┌─ MATERIAL FOR THIS EXERCISE
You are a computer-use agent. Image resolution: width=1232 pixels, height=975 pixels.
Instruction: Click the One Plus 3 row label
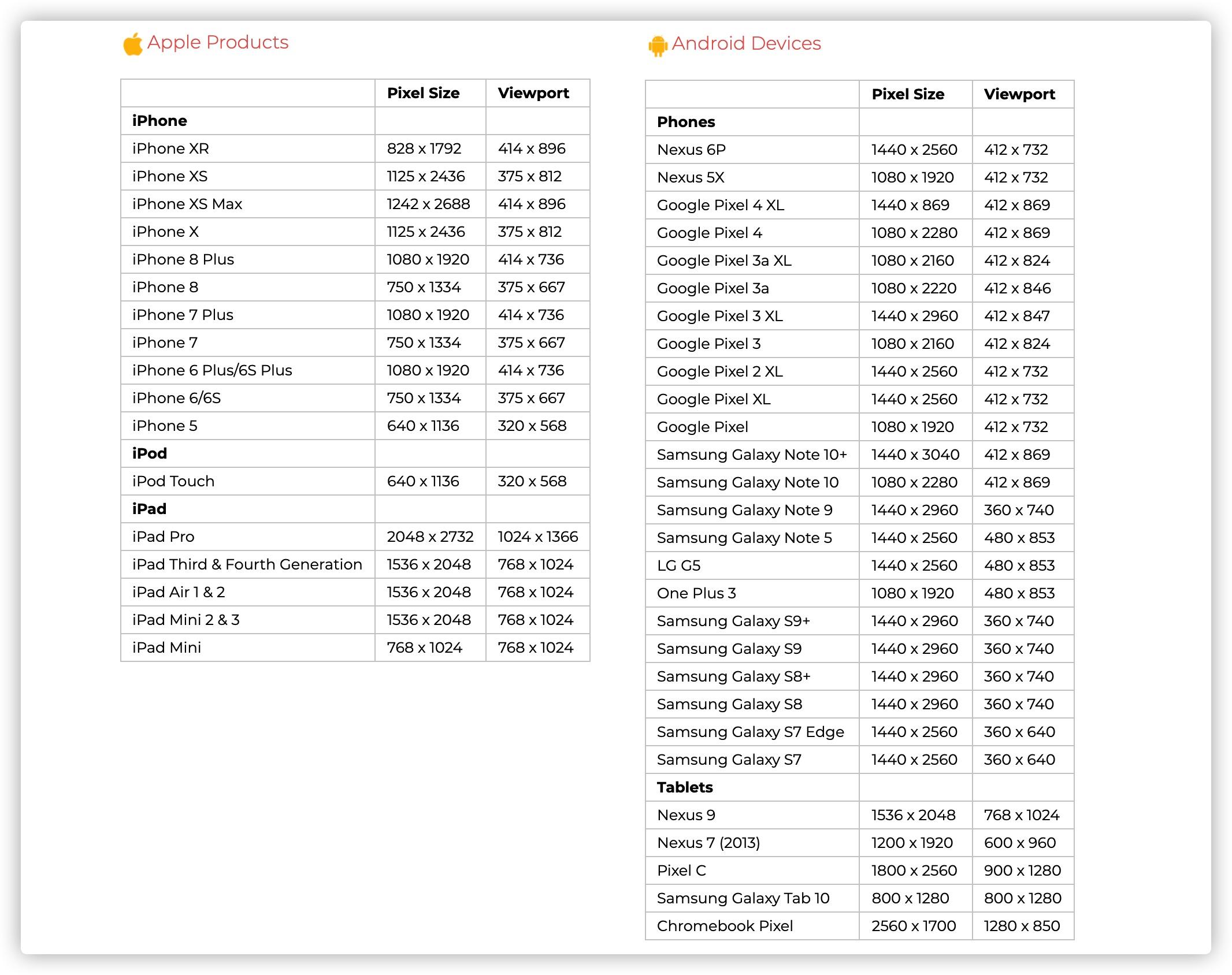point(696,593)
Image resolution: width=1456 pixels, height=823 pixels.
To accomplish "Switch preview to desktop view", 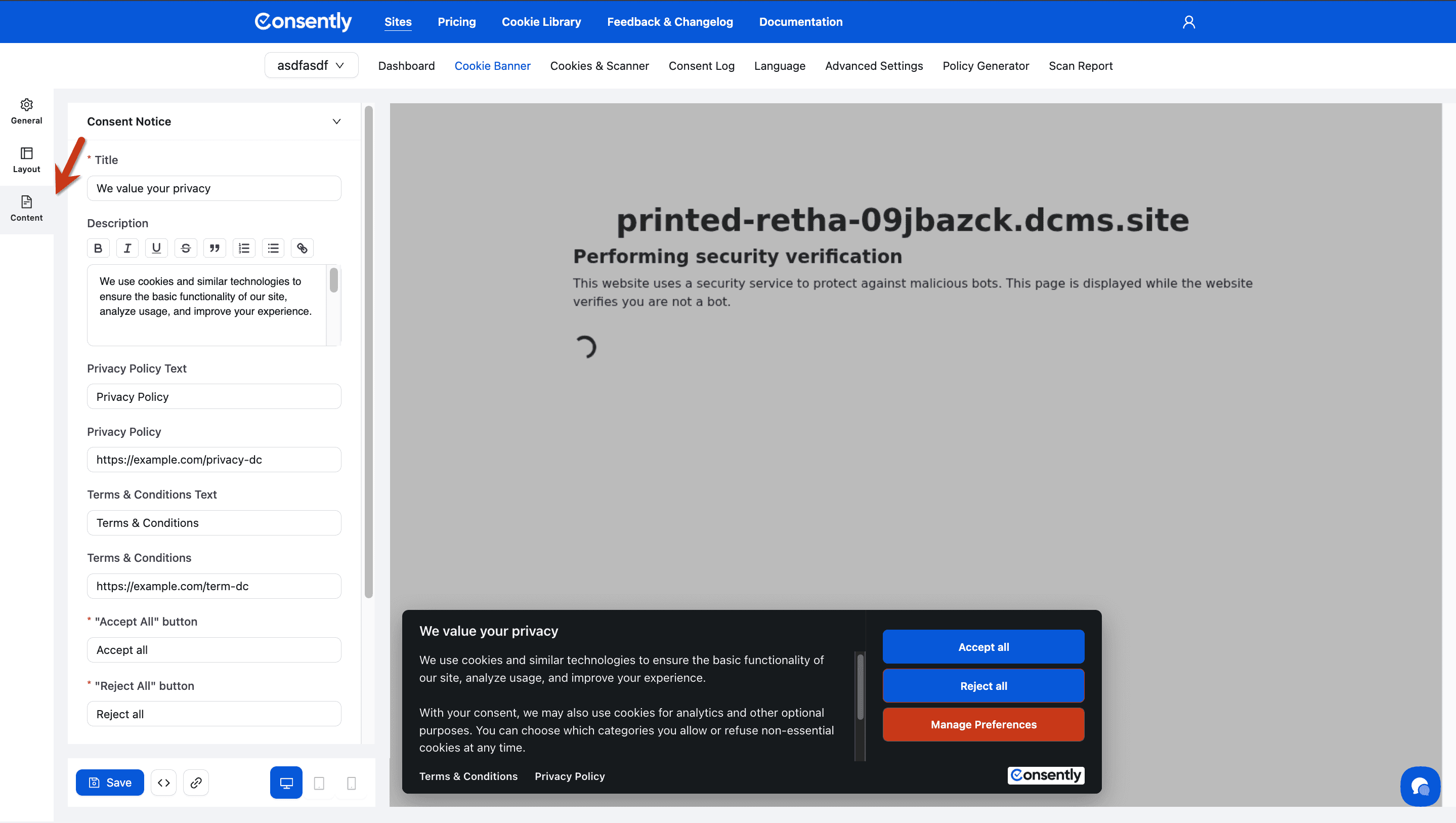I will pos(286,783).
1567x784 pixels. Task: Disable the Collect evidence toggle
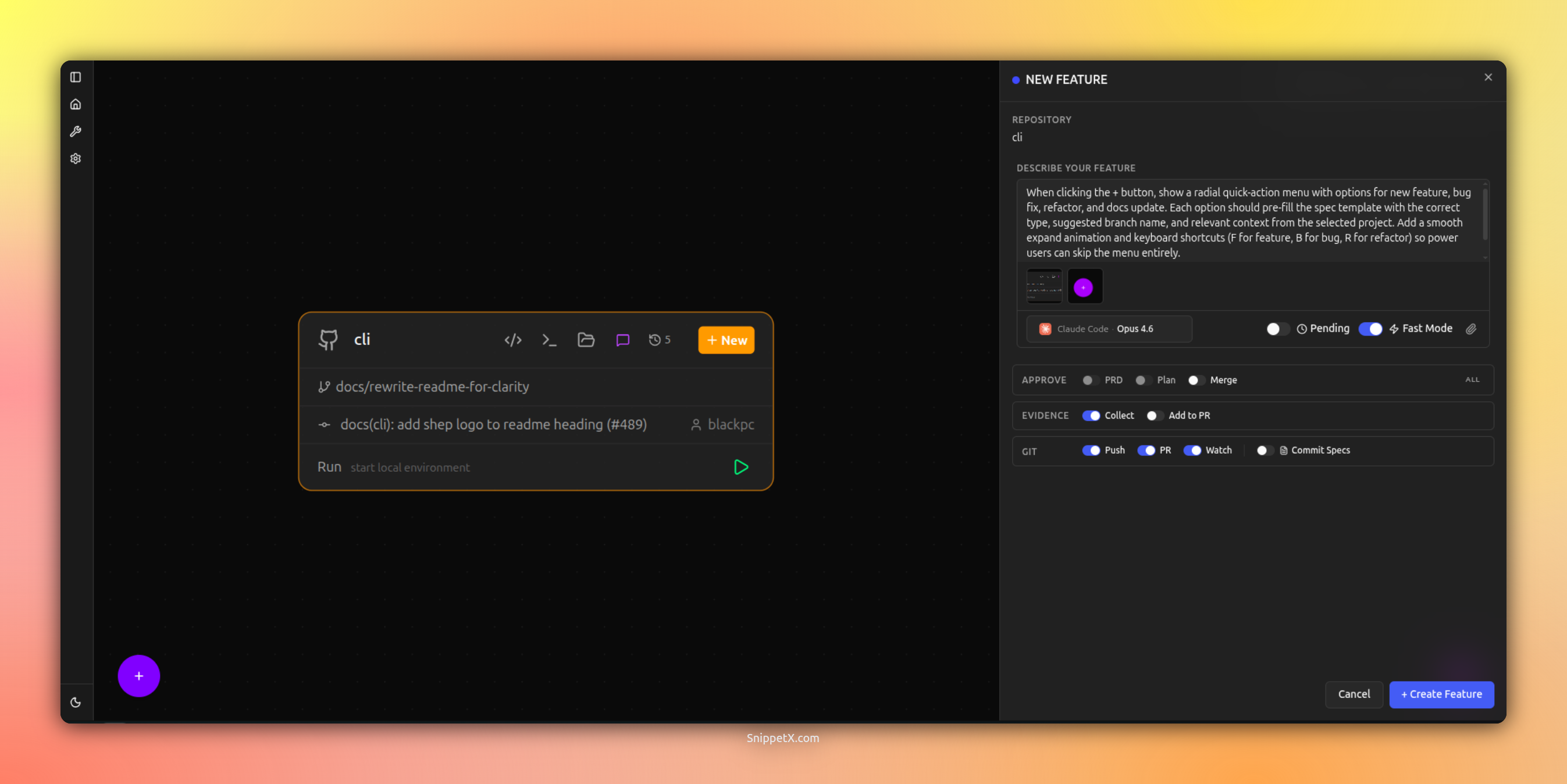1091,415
└─
Write out, exactly as they stand, the line with "1567x784 pixels. Task: Disable" and every line after it through the end of the entries above; omit the pictures.

**ANSWER TO THE PROBLEM:**
1567x784 pixels. Task: Disable the Collect evidence toggle
1091,415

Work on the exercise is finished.